Howard nodded and left.
I considered giving the area a quick patrol myself, but decided it would be best to let them come to us if they were still in the area. I went back out to the deck.
“What was that about?” asked Wendy.
“That was Howard. He says they chased Chuck and Paulie out of the area, but he’s going to increase patrols.”
“You mean they didn’t get them? They all flew out of here.”
“They found a couple of guys with a big marijuana patch across the lake.”
“So they quit looking?”
“Howard said they would probably arrest Chuck and Paulie in Grand Rapids tonight.”
“What do you think?” she asked. She wrinkled her forehead.
“The SWAT commander told me that Chuck was shot in the exchange with the state trooper, so they’re both hurt now,” I said. “I think they’re looking for medical help.” I made myself sound convincing.

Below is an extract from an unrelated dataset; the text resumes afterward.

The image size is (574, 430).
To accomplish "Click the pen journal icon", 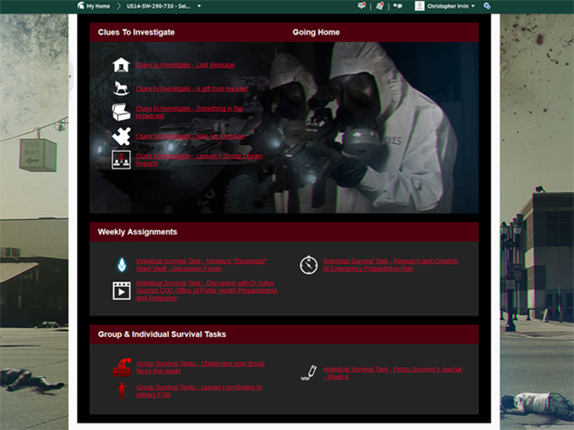I will (309, 373).
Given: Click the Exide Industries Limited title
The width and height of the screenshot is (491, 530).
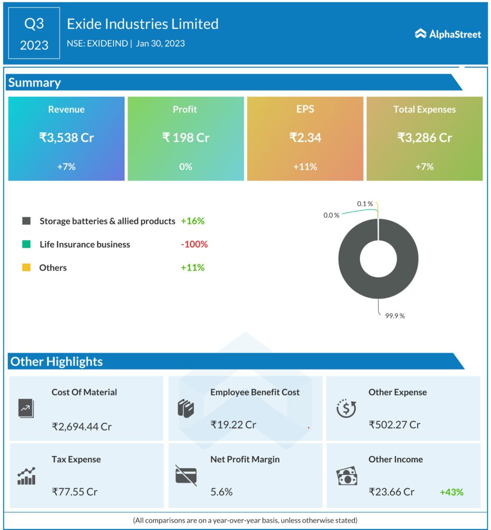Looking at the screenshot, I should [142, 24].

Wendy walked into the kitchen and picked up the telephone. She called Walt Walker. “You know that night scope you told me about … how’d you like to try it out? … Yeah … believe it or not, they got away. … That’s what I had in mind. … No, we should be fine once it’s light out.”
Wendy hung up the telephone and looked at me. She said, “I’m going to bed.” She gave me a little pulse of the eyebrows. “Don’t be too long.”
I made a tour of the house to lock the doors and windows. Daniel had a movie running in the den. I told him to lock his door when he went to bed. He nodded in the affirmative.
I eased Karen’s door open far enough to reach through and set the lock. Upstairs Ben gunned down aliens on the Nintendo.
“Don’t stay up too late,” I told him.
“Right,” he answered without looking up.
“Lock your door when you go to bed.”
“Always do.”
I stepped into my bedroom. Wendy sat on the side of the bed in her robe. I pulled the door shut and locked it. She smiled.
“I didn’t want to mention it earlier,” said Wendy, “but Pete said that he might be able to argue that the money in the Bahamas really was a retirement account. The feds got their tax money, and she did make contributions.”
“Trust Pete to figure out how to get paid. Now, I think I’m in the wrong business.”